Our experiences and research confirm our belief that the MAP inadequately evaluates students’ knowledge, diverts a lot of time and resources from the school, and narrows the scope of a quality education. 

Teachers in Seattle were told the test would inform instruction. This is false: MAP is not helpful. The MAP does not evaluate what is being taught in our classrooms and does not give teachers feedback that could help us understand individual student needs. Teachers don’t know what is on the test and which questions a student got right or wrong resulting in baffling scores. 

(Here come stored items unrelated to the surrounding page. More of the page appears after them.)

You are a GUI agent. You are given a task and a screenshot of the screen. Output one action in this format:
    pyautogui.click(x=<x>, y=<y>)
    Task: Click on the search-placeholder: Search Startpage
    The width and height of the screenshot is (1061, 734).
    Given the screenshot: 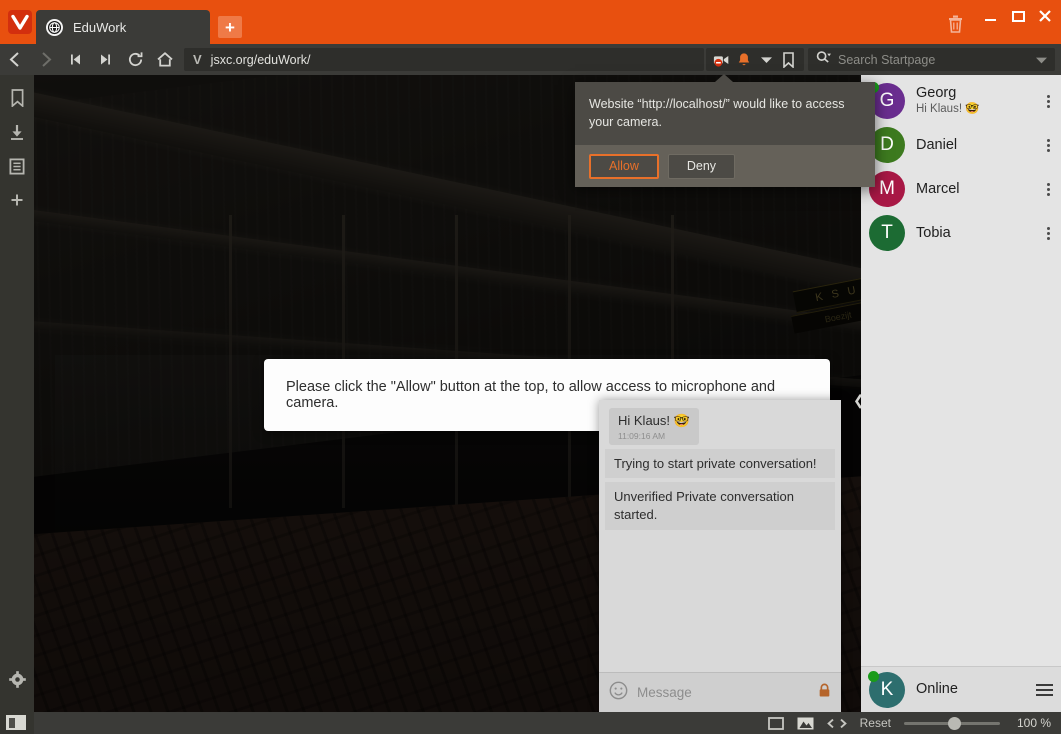 What is the action you would take?
    pyautogui.click(x=887, y=60)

We object to the time and money the MAP takes away from curriculum and instruction. Teachers, librarians, and administrators are spending lots of time to develop testing schedules, troubleshoot ongoing network problems, and update the computers in time for the test administration.  Sometimes
building funds are used to hire proctors to administer the test since funds were not supplied by the district. 

We strongly urge the Seattle School Board to direct District staff to discontinue the MAP and consult with teachers to find more appropriate measures of academic progress. The conversation about MAP at Thornton Creek is not over and we thank the Garfield faculty for strengthening our conviction for the work to come.

If you go to either Patu's or DeBell's Community Meetings today, use this thread to let us know about the discussion.  

9 comments:

mirmac1 said...

I find the issue of MAP for FEL "performance indicator" to be troubling. As you can see from these memos (before and after massaging the message), SPS is using MAP for FEL only because they said they would. Is it in the MOU with the City? Use it even if they know it's not valid?

"With regard to using MAP for FEL indicators, this plan has been negotiated for several months by Brad Bernatek, Michael Tolley and Ruth Mdsker. This case does not appear to meet the criteria above, hoever, prior commitments have been made to the City of Seattle to use MAP as a performance indicator. I recommned ensuring that more than one point of data is used so MAP is not a high-stakeds accountability tool, as we had promised to our stakeholders."

MAP uses, Before and After

Ridiculous said...

I would also like to inform readers that we use our PTA funds to keep computers running for this ridiculous test.

Maureen said...

At one of the community meeting for the Art grant (Wallace family?) SPS received, a staffer told me that they weren't able to access FEL money for after school art programs anymore because there was no standardized test connected to art.

Anonymous said...

I'm laughing at how many times you keep misspelling ThorNton. };->

-- Ivan Weiss

Melissa Westbrook said...

Damn, that's right. I just can't get that one through my head.

Jamie said...

Maureen, that is so depressing. I cannot believe that after school programs are subject to standardized tests now. What purpose does that serve? Ugh.

Anonymous said...

Jamie,

Blame it on Holly Miller, Tim Burgess, and their clan's zeal for relevance and propensity for maximal suck-up factor.

FEL Payola

Anonymous said...

Maureen, that is false. There absolutely IS A STANDARDIZED TEST for art. I know because I came to my kids school and he was taking it out in the hall. I asked the art teacher about it and she said she had to give that by law. Its the CBA. Afterschool programs have no such requirement.

gg

Maureen said...

gg, I actually knew that too (my kids took it) and should have been clearer. The art staffer must have known that as well, so I assume the issue is that SPS doesn't administer a MAP or WASL/HSPE in art? The FEL grant money seems to be linked to specific exams. The workshops on evaluating results seem to reference RIT scores, so I'm guessing they require the MAP? (Of course exposure to art could raise math and reading MAP scores as well, but the staffer seemed to think that the FEL framework wouldn't allow that for this year at least.) Maybe someone who knows about this first hand could weigh in?